“De toda a parte”.
A “doutora” estarreceu com estas palavras. Não pelo significado que ficou suspenso no espaço entre eles, um mero jogo de palavras e sentidos. Estarreceu porque o jovem de que cuidou senão à memória, disse-o com tamanha paz espelhando a mais genuína verdade tatuada no seu olhar.
Se ele vinha de toda a parte como poderia ser alguém? Todos temos uma casa, por mais longínqua que dela vivamos. Mas este jovem, espécime belo na sua pele morena refeita da violência em que a paz é reflexo de trauma, mais não fez com aquela resposta do que empurrar a “doutora” para uma procura da sua própria casa, na sua própria casa.
Ela vivia triste e a população assistia à sua vida triste. Tristeza desde que o mar levou o seu marido e os seus jovens filhos, ainda alunos na vida. Um mar selvagem, aquele mar e uma onda impiedosa, um destino carregado de injustiça, desespero, dor.
Nesse dia a doutora em que o fado a cicatrizou, ela morreu com eles. Passou a olhar da sua janela o mar de túnica negra e o vazio como rosto. Apenas as maleitas dos vizinhos a acordavam da letargia da dor. Eles conheceram a crueldade no luto e nas lágrimas dela e praticamente convidavam a doença para que a “doutora” pudesse deles cuidar e assim viver um pouco dando vida.
Também por isso todos se alegraram quando a “doutora” lhes falou desse jovem de que nada conseguia dizer por nada dele saber. Esse casal de fora que o encontrou prostrado no areal e que ali não se deixou em mais delongas partiu levando os seus testemunhos. Os inexistentes vestígios dele ou do que para o levou eram mistérios que apimentavam vozes de cafés. No fundo ninguém acreditava na “doutora”, mas ao sentirem a vida que nela jazia esquecida, todos aceitaram a sua inexplicável história querendo mesmo acreditar no que os olhares não viam.

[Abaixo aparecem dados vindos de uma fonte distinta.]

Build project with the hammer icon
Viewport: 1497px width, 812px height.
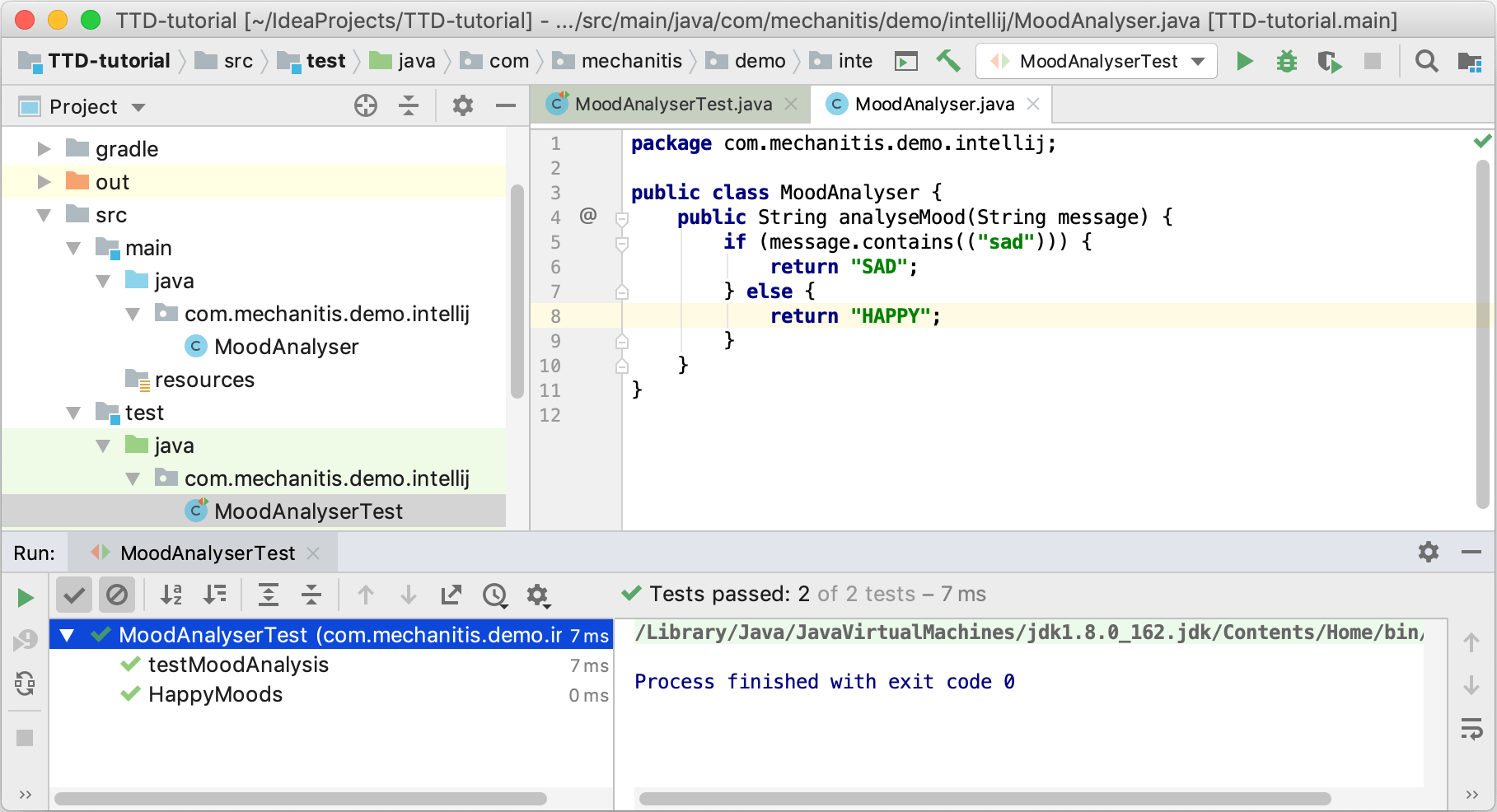948,61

Os dias foram passando lentamente e o assunto cuidou-se em se banalizar. A doutora lá ia aparecendo dando notícias de como o jovem estava cada vez mais desperto, mais belo agora com o vigor recuperado. Em breve partiria em busca de si próprio. Todos desejaram que tal não acontecesse. Queriam que ela continuasse a viver, a ser a vida de que desistira. Há quem jure ter-lhe visto um sorriso nos lábios. Ela disfarçava-os. Brincavam com ela insinuando afectos e lascivo acto carnal entre os dois. Ela esforçava-se mas começava a a não se negar até que riu, e todos riram com ela.
Nesse dia regressou a casa para junto do seu paciente cantarolando. Ao chegar viu-o de costas nuas e no peso da sua idade menor que as rugas sentiu-se de novo mulher. Perguntou-lhe docemente:
– Estás bem?
– Sim, estou. respondeu ele virando-se para ela.
De novo a doutora estarreceu quando viu o seu falecido marido na sua frente. Ele jovem e belo mostrava-se tal e qual como no dia em que se conheceram e se apaixonaram.
Caída num lago das suas repentinas lágrimas, segurou na mão que ele lhe estendeu e ouviu-o.
– Chega de lágrimas, minha princesa. Eu sou ninguém e sou nada, sou a poeira dourada da tua memória presa.
– Mas como! Tu estás aqui, estou a ver-te, estou a tocar-te, estou a sentir a tua mão.
– Não, não. O que sentes é a tua paixão. A paixão que parecia perdida. Vim mostrar-te que ainda a tens, que ainda vives. O mar não precisa mais das tuas lágrimas, bem salgado já ele é. O mundo sim, precisa de algo. Algo que é o teu sorriso.
Ela sem compreender o que acontecia, concentrou-se em si, limpou o sal dos olhos e aos poucos foi despertando de um sonho demasiado real. Percebeu que a força da memória dos seus falecidos era agora um olhar no seu futuro. Por tal memória e para tal memória, criou em si um homem incógnito que de jazido recuperou para a vida. E ao fazê-lo, dessa memória curou-se a si. Recuperou-se para a vida. Alívio no enterro do seu luto que perdurara tempo de mais.
De pé, da janela olhou o mar, fitou-o e sorriu para ele.